▸ Task requirements: Copy the entries exactly, leaving out nothing.

┄┄┄┄┄┄┄┄┄┄

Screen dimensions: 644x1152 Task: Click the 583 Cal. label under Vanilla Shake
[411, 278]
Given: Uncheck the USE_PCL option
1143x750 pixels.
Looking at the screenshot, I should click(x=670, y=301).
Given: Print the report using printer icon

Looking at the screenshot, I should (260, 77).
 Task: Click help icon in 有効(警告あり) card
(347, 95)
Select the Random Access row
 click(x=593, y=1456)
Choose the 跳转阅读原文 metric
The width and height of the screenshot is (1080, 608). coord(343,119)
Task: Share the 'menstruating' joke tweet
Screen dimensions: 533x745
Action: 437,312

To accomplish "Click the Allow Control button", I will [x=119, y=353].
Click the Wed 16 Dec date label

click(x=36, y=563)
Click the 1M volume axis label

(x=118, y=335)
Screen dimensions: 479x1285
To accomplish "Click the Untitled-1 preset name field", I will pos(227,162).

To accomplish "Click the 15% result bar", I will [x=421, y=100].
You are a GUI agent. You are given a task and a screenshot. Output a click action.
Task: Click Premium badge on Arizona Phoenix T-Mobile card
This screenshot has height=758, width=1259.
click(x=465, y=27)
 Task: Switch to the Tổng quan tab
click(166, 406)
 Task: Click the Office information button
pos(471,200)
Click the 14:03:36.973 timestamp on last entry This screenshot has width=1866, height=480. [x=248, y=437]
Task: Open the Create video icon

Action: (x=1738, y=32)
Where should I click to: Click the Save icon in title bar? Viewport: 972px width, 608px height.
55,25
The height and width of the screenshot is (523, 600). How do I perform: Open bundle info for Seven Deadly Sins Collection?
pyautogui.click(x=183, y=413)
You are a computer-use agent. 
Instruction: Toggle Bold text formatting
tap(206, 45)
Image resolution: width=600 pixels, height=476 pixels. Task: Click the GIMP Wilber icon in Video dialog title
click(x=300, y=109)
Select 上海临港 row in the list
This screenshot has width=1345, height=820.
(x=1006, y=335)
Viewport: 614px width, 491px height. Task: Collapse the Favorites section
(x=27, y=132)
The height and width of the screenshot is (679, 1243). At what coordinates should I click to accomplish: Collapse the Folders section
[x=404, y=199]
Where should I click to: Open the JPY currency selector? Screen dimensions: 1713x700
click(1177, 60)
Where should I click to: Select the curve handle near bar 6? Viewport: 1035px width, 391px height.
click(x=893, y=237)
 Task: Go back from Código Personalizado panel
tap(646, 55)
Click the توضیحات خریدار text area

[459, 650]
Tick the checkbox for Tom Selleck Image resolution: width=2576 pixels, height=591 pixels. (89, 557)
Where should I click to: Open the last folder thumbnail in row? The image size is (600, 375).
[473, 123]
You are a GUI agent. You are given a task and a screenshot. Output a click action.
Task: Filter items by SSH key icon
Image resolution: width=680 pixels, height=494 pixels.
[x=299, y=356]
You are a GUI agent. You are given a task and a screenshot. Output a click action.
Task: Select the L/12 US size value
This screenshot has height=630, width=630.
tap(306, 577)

┄┄┄┄┄┄┄┄┄┄

▸ Solved problem:
Screen dimensions: 644x1152 Task: Click the 583 Cal. label under Vanilla Shake
[411, 278]
Given: Uncheck the USE_PCL option
1143x750 pixels.
Looking at the screenshot, I should click(x=670, y=301).
Given: Print the report using printer icon

Looking at the screenshot, I should (260, 77).
 Task: Click help icon in 有効(警告あり) card
(347, 95)
Select the Random Access row
 click(x=593, y=1456)
Choose the 跳转阅读原文 metric
The width and height of the screenshot is (1080, 608). coord(343,119)
Task: Share the 'menstruating' joke tweet
Screen dimensions: 533x745
Action: 437,312

To accomplish "Click the Allow Control button", I will [x=119, y=353].
Click the Wed 16 Dec date label

click(x=36, y=563)
Click the 1M volume axis label

(x=118, y=335)
Screen dimensions: 479x1285
To accomplish "Click the Untitled-1 preset name field", I will pos(227,162).

To accomplish "Click the 15% result bar", I will [x=421, y=100].
You are a GUI agent. You are given a task and a screenshot. Output a click action.
Task: Click Premium badge on Arizona Phoenix T-Mobile card
This screenshot has height=758, width=1259.
click(x=465, y=27)
 Task: Switch to the Tổng quan tab
click(166, 406)
 Task: Click the Office information button
pos(471,200)
Click the 14:03:36.973 timestamp on last entry This screenshot has width=1866, height=480. [x=248, y=437]
Task: Open the Create video icon

Action: (x=1738, y=32)
Where should I click to: Click the Save icon in title bar? Viewport: 972px width, 608px height.
55,25
The height and width of the screenshot is (523, 600). How do I perform: Open bundle info for Seven Deadly Sins Collection?
pyautogui.click(x=183, y=413)
You are a computer-use agent. 
Instruction: Toggle Bold text formatting
tap(206, 45)
Image resolution: width=600 pixels, height=476 pixels. Task: Click the GIMP Wilber icon in Video dialog title
click(x=300, y=109)
Select 上海临港 row in the list
This screenshot has width=1345, height=820.
(x=1006, y=335)
Viewport: 614px width, 491px height. Task: Collapse the Favorites section
(x=27, y=132)
The height and width of the screenshot is (679, 1243). At what coordinates should I click to accomplish: Collapse the Folders section
[x=404, y=199]
Where should I click to: Open the JPY currency selector? Screen dimensions: 1713x700
click(1177, 60)
Where should I click to: Select the curve handle near bar 6? Viewport: 1035px width, 391px height.
click(x=893, y=237)
 Task: Go back from Código Personalizado panel
tap(646, 55)
Click the توضیحات خریدار text area

[459, 650]
Tick the checkbox for Tom Selleck Image resolution: width=2576 pixels, height=591 pixels. (89, 557)
Where should I click to: Open the last folder thumbnail in row? The image size is (600, 375).
[473, 123]
You are a GUI agent. You are given a task and a screenshot. Output a click action.
Task: Filter items by SSH key icon
Image resolution: width=680 pixels, height=494 pixels.
[x=299, y=356]
You are a GUI agent. You are given a task and a screenshot. Output a click action.
Task: Select the L/12 US size value
This screenshot has height=630, width=630.
tap(306, 577)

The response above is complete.